→ **Activity**
Reproduce every entry precisely as written.

→ **Record set**
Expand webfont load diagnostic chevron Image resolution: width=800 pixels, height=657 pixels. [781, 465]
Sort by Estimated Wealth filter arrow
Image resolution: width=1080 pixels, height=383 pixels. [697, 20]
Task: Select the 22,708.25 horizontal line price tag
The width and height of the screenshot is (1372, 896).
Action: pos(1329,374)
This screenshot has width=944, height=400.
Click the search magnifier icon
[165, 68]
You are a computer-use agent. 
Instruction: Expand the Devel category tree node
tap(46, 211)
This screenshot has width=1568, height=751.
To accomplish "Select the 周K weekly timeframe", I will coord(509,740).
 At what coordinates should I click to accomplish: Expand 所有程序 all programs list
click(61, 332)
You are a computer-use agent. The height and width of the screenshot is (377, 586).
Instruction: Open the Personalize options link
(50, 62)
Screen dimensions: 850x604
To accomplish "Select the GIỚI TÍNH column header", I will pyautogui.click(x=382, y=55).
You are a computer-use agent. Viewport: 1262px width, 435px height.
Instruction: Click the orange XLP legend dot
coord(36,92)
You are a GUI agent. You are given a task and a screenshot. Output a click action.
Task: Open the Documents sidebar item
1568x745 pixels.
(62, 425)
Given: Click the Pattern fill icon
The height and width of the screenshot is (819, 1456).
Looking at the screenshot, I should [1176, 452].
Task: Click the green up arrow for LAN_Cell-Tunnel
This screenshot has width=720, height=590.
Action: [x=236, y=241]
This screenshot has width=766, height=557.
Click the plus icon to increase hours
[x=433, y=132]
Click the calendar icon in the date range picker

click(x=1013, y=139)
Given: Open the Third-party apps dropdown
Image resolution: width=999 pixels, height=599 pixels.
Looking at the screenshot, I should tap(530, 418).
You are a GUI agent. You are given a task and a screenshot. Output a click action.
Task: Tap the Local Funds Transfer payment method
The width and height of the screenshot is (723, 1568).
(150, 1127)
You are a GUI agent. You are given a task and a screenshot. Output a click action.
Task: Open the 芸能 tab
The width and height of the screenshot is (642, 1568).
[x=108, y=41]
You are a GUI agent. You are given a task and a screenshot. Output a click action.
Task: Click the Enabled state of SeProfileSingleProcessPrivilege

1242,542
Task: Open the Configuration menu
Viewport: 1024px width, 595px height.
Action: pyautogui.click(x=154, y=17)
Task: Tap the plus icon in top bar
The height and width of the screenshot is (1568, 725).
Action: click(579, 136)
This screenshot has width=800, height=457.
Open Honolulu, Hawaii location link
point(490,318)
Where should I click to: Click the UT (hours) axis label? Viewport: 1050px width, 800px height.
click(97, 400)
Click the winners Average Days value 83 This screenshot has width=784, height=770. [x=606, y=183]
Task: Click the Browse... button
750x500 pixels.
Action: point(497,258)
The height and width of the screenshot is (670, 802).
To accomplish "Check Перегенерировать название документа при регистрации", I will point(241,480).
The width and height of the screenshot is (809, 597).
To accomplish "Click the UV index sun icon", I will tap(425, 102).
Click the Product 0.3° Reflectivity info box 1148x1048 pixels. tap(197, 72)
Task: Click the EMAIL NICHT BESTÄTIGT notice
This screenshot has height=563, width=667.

→ **Task result**
Expand webfont load diagnostic chevron Image resolution: width=800 pixels, height=657 pixels. [781, 465]
Sort by Estimated Wealth filter arrow
Image resolution: width=1080 pixels, height=383 pixels. [697, 20]
Task: Select the 22,708.25 horizontal line price tag
The width and height of the screenshot is (1372, 896).
Action: pos(1329,374)
This screenshot has width=944, height=400.
Click the search magnifier icon
[165, 68]
You are a computer-use agent. 
Instruction: Expand the Devel category tree node
tap(46, 211)
This screenshot has width=1568, height=751.
To accomplish "Select the 周K weekly timeframe", I will coord(509,740).
 At what coordinates should I click to accomplish: Expand 所有程序 all programs list
click(61, 332)
You are a computer-use agent. The height and width of the screenshot is (377, 586).
Instruction: Open the Personalize options link
(50, 62)
Screen dimensions: 850x604
To accomplish "Select the GIỚI TÍNH column header", I will pyautogui.click(x=382, y=55).
You are a computer-use agent. Viewport: 1262px width, 435px height.
Instruction: Click the orange XLP legend dot
coord(36,92)
You are a GUI agent. You are given a task and a screenshot. Output a click action.
Task: Open the Documents sidebar item
1568x745 pixels.
(62, 425)
Given: Click the Pattern fill icon
The height and width of the screenshot is (819, 1456).
Looking at the screenshot, I should [1176, 452].
Task: Click the green up arrow for LAN_Cell-Tunnel
This screenshot has width=720, height=590.
Action: [x=236, y=241]
This screenshot has width=766, height=557.
Click the plus icon to increase hours
[x=433, y=132]
Click the calendar icon in the date range picker

click(x=1013, y=139)
Given: Open the Third-party apps dropdown
Image resolution: width=999 pixels, height=599 pixels.
Looking at the screenshot, I should tap(530, 418).
You are a GUI agent. You are given a task and a screenshot. Output a click action.
Task: Tap the Local Funds Transfer payment method
The width and height of the screenshot is (723, 1568).
(150, 1127)
You are a GUI agent. You are given a task and a screenshot. Output a click action.
Task: Open the 芸能 tab
The width and height of the screenshot is (642, 1568).
[x=108, y=41]
You are a GUI agent. You are given a task and a screenshot. Output a click action.
Task: Click the Enabled state of SeProfileSingleProcessPrivilege

1242,542
Task: Open the Configuration menu
Viewport: 1024px width, 595px height.
Action: pyautogui.click(x=154, y=17)
Task: Tap the plus icon in top bar
The height and width of the screenshot is (1568, 725).
Action: click(579, 136)
This screenshot has width=800, height=457.
Open Honolulu, Hawaii location link
point(490,318)
Where should I click to: Click the UT (hours) axis label? Viewport: 1050px width, 800px height.
click(97, 400)
Click the winners Average Days value 83 This screenshot has width=784, height=770. [x=606, y=183]
Task: Click the Browse... button
750x500 pixels.
Action: point(497,258)
The height and width of the screenshot is (670, 802).
To accomplish "Check Перегенерировать название документа при регистрации", I will point(241,480).
The width and height of the screenshot is (809, 597).
To accomplish "Click the UV index sun icon", I will tap(425, 102).
Click the Product 0.3° Reflectivity info box 1148x1048 pixels. tap(197, 72)
Task: Click the EMAIL NICHT BESTÄTIGT notice
This screenshot has height=563, width=667.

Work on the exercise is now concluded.